- [ОТРЫВОК ИСТОЧНИКА]
::::::

Что бывало - Борис Степанович Житков
Так вот когда человек бывает храбр — когда он идет защищать то, что ему дороже жизни! Он в эту минуту не проверяет свою храбрость, не испытывает себя — он и не думает о том, храбр он или нет, — он идет на смерть за жизнь того и тех, кого любит. «У Левки сестру бросили в пожар, — рассказывает Житков. — Лез не зря. У него в ушах стоял крик сестры…» «Это стояло сзади, и на это опирался его дух» — поясняет Житков.
Вот от чего зависит стойкость, храбрость: от того, на что, на какую степень и силу любви «опирается» дух человека или, как говорит Житков, чем «подперт» его дух… И приводит другой пример, уже из других времен:
«У меня был товарищ — шофер. К нему подошли двое ночью, и он снял свою меховую тужурку и сапоги и раздетый прибежал домой зайчиком по морозу».

::::::

- [ПЕРЕЧЕНЬ ЗАПИСЕЙ]
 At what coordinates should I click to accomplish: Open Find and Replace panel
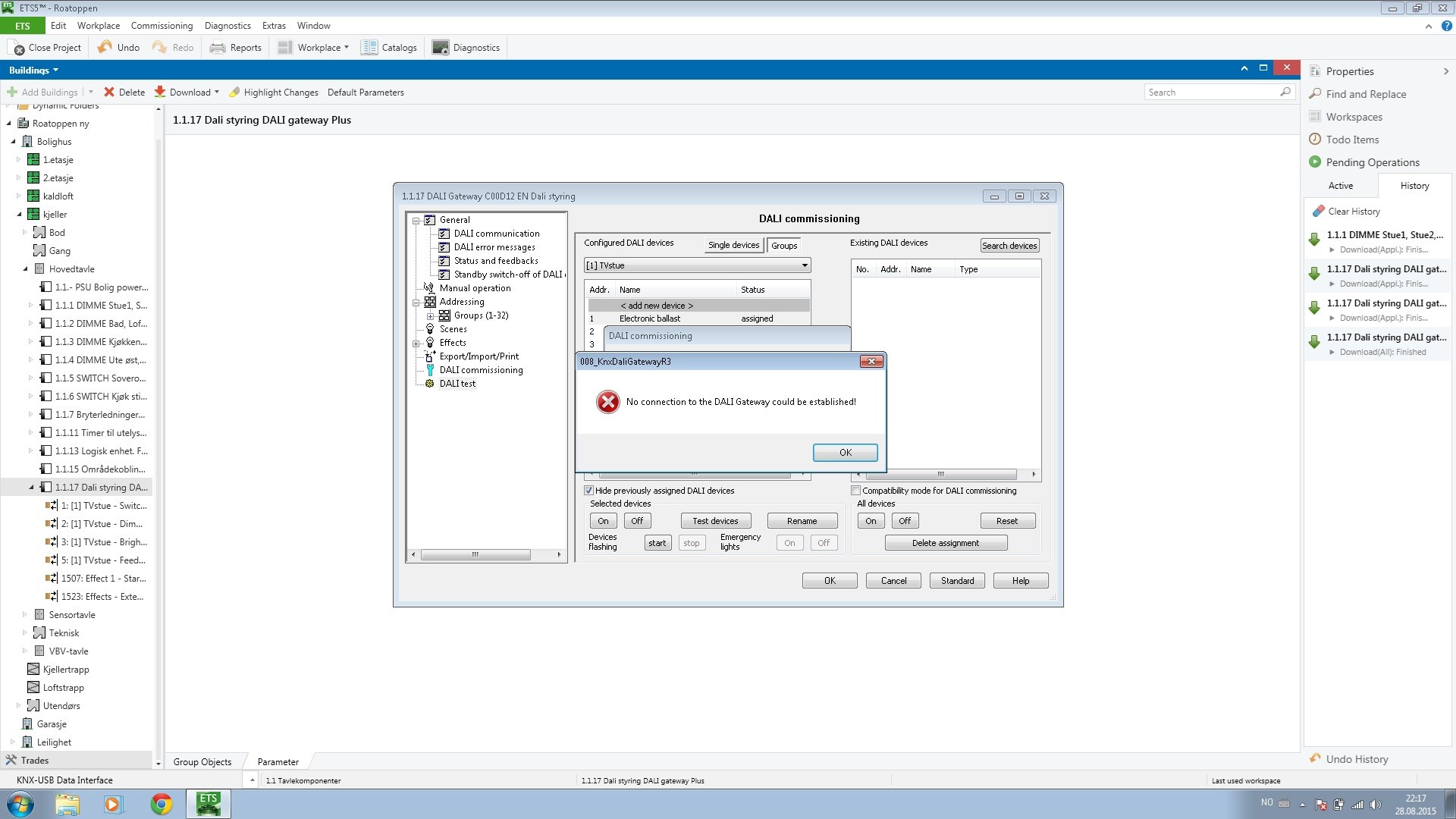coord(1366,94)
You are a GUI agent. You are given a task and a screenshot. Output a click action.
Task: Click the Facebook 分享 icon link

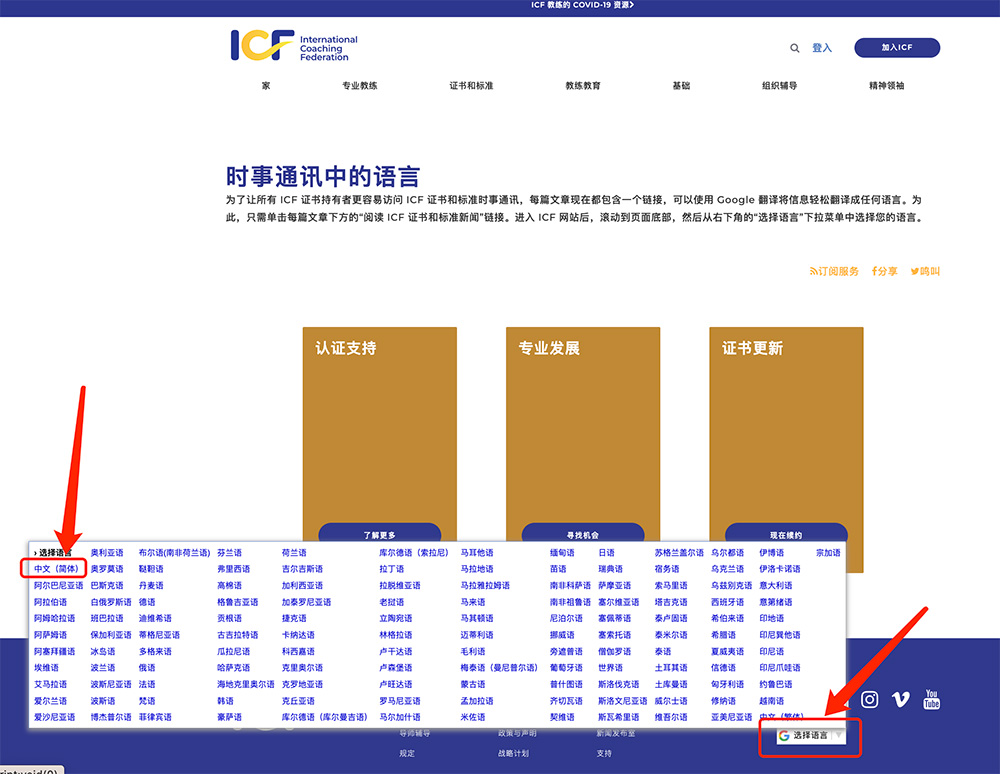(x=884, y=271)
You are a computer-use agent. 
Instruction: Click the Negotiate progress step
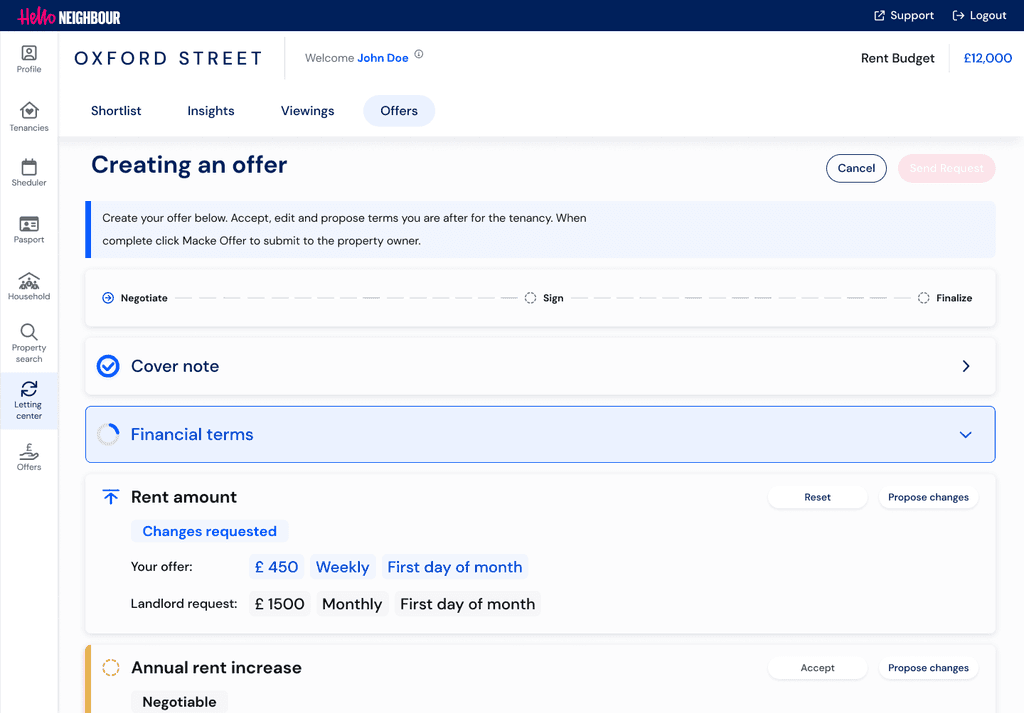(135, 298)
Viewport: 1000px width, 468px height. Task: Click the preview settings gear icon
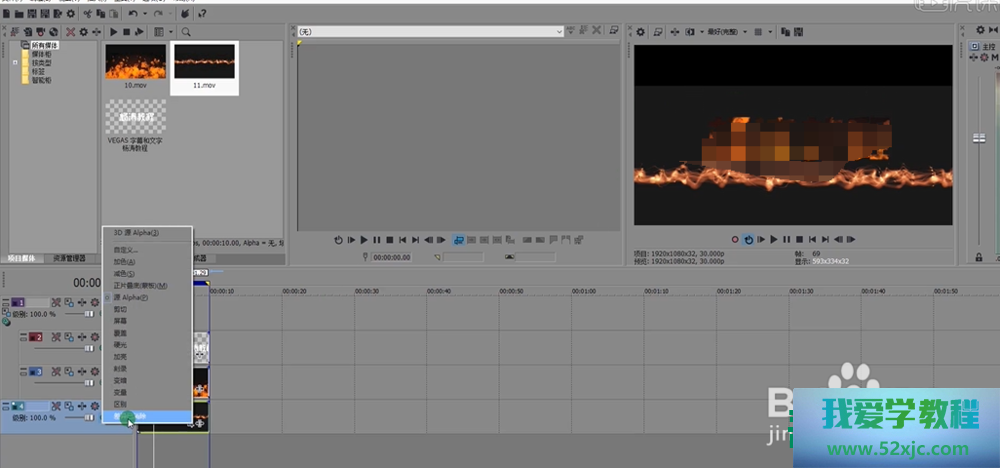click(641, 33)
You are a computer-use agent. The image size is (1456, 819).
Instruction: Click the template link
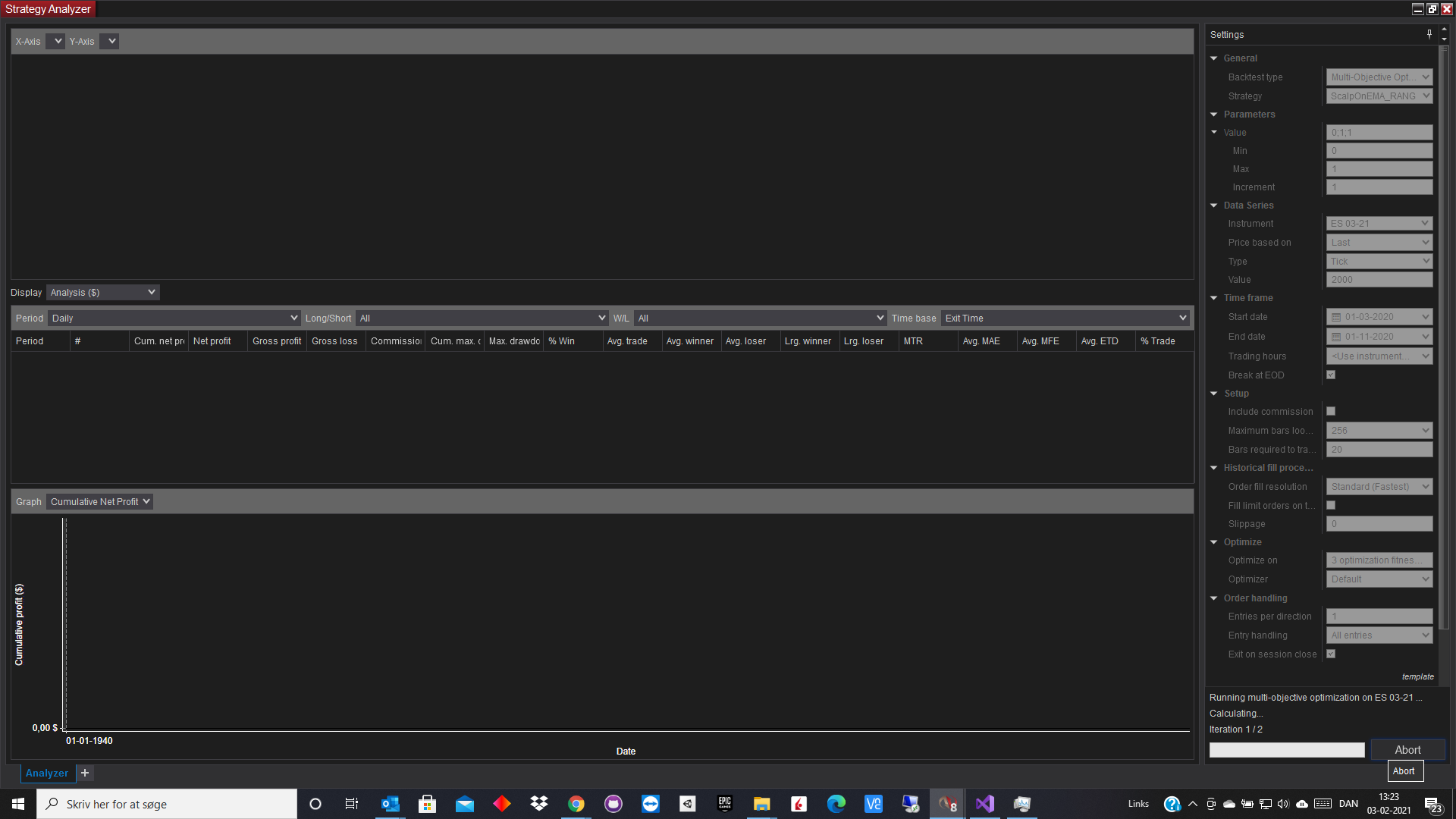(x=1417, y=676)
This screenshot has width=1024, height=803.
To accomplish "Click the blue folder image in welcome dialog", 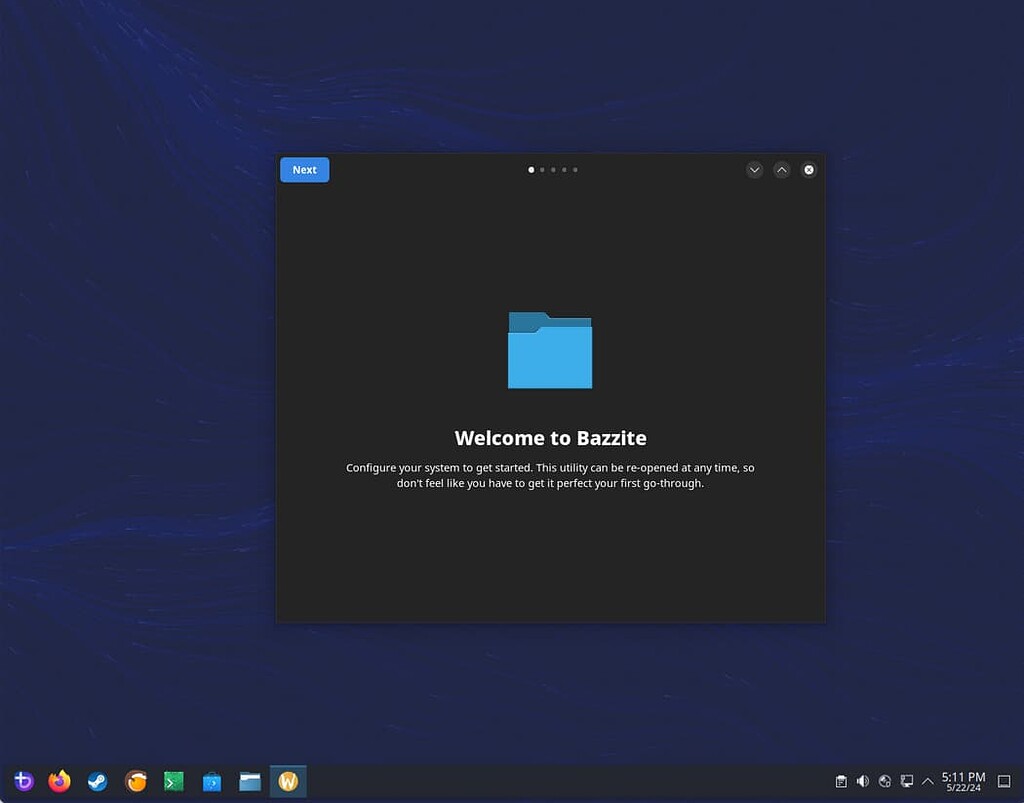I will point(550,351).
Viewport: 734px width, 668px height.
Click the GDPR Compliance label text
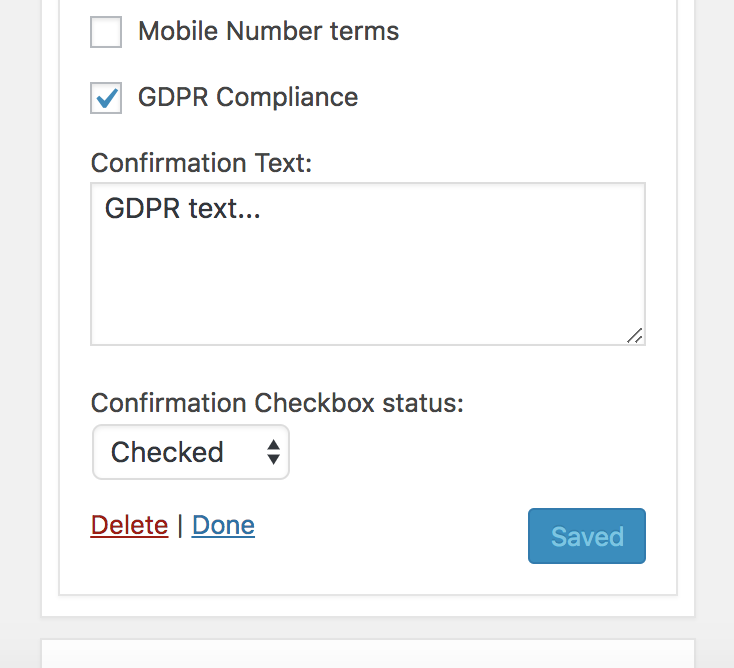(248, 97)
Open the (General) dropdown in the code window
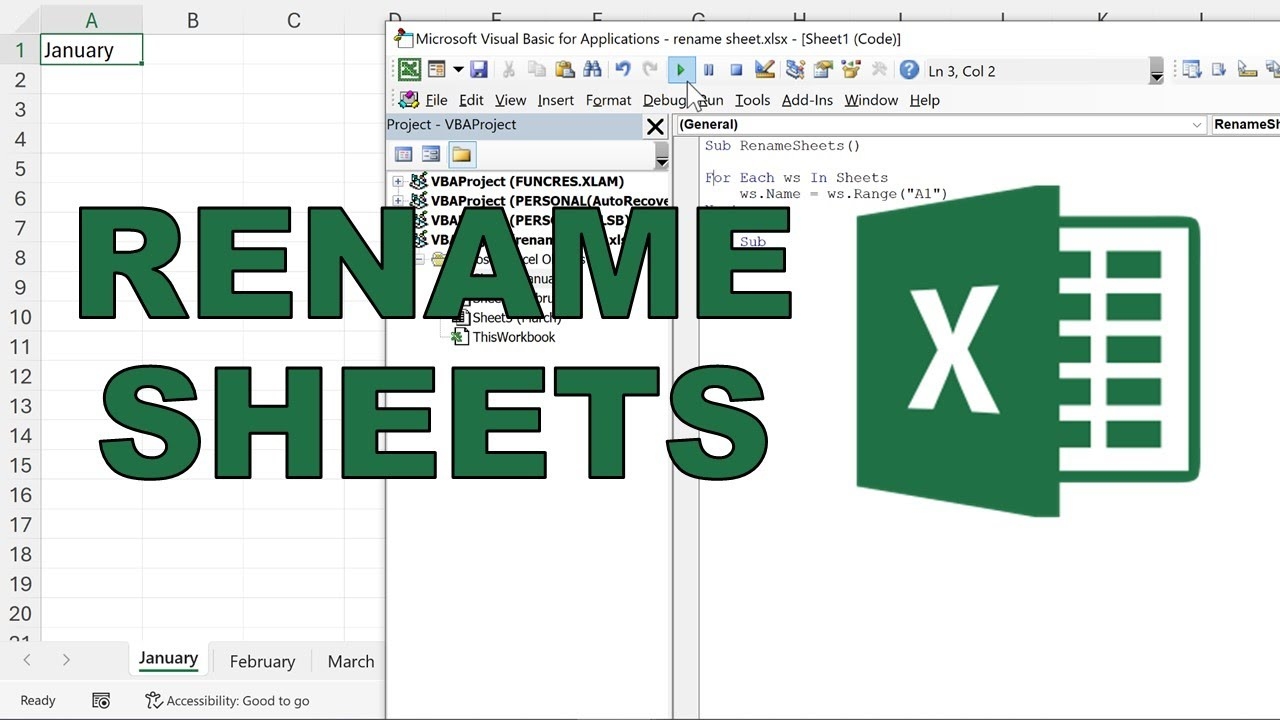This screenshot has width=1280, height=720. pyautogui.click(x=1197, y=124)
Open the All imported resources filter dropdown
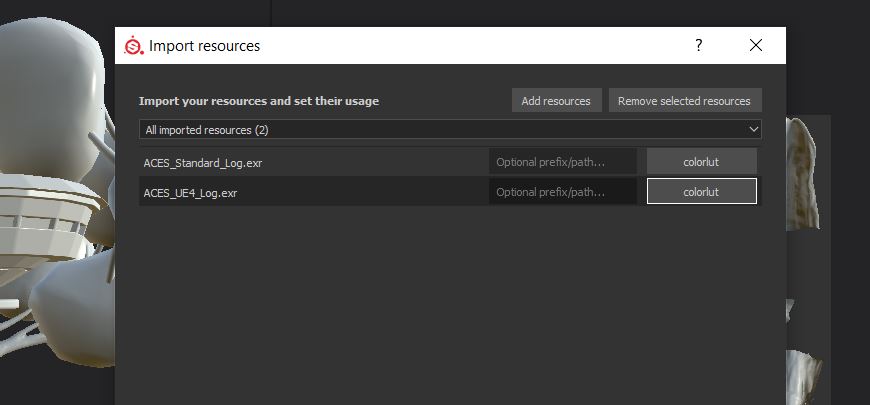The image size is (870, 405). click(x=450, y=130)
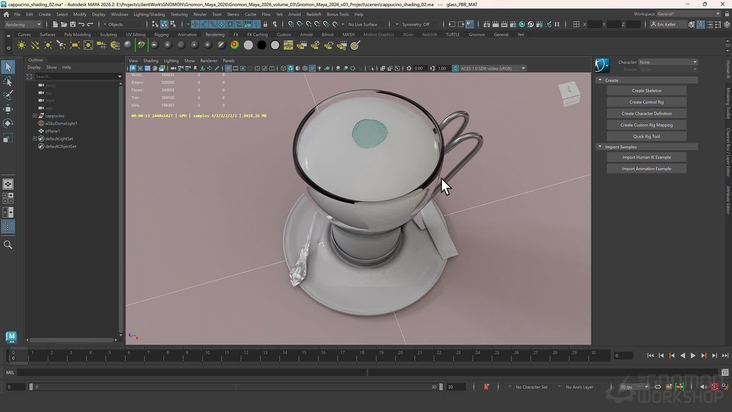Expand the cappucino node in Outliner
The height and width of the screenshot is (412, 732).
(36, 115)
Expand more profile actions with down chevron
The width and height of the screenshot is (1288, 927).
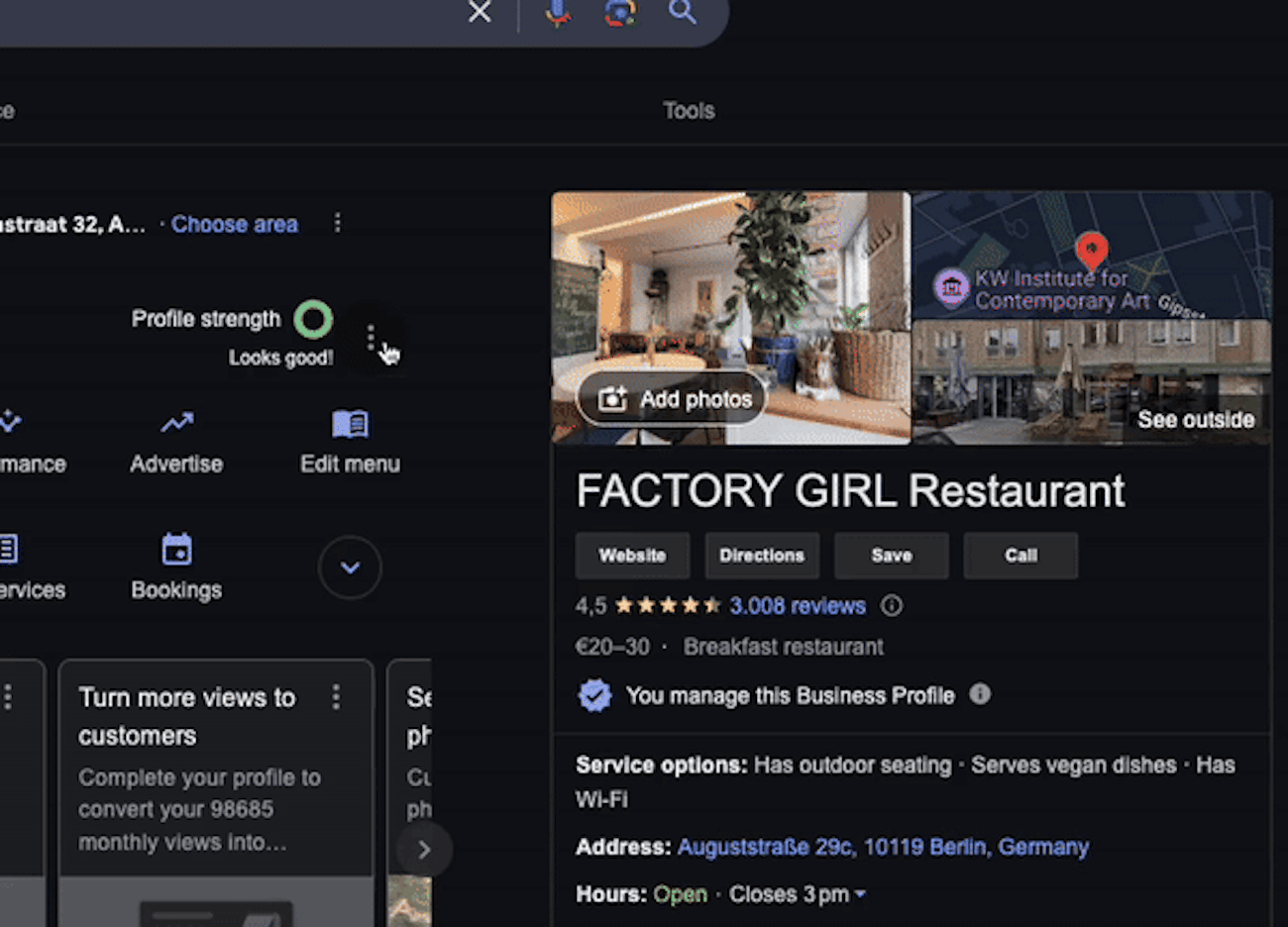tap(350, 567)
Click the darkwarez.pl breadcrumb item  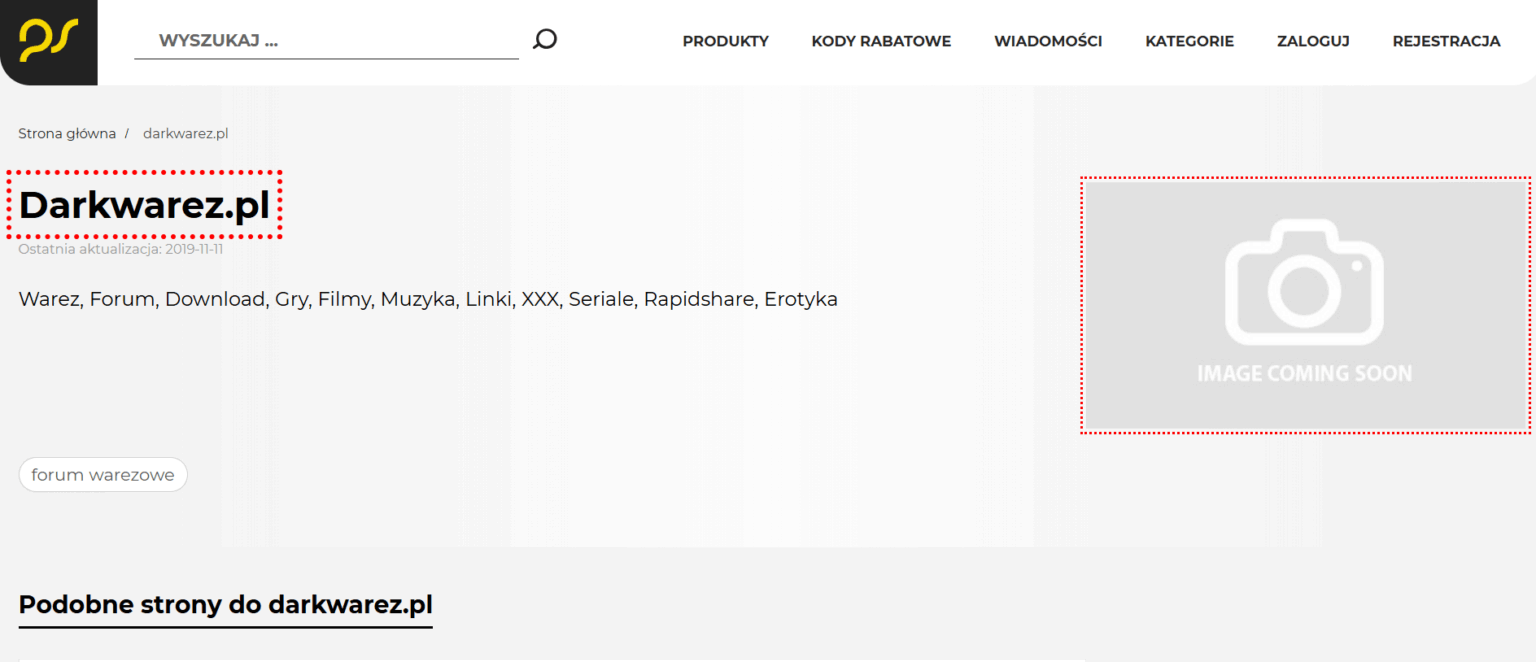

::::::

- [КОРОТКОЕ ЗАДАНИЕ] Перескажите короче абзац отрывка о храбрости, который начинается словами «Так вот когда человек бывает храбр», и сохраните его главные факты.

- [ОТВЕТ НА ЗАДАНИЕ] Человек храбр, когда защищает то, что ему дороже жизни. В эту минуту он не проверяет себя и не думает о своей храбрости, а идет на смерть за жизнь тех, кого любит. Житков приводит пример Левки: его сестру бросили в пожар, и в ушах у него стоял ее крик. На это и опирался его дух.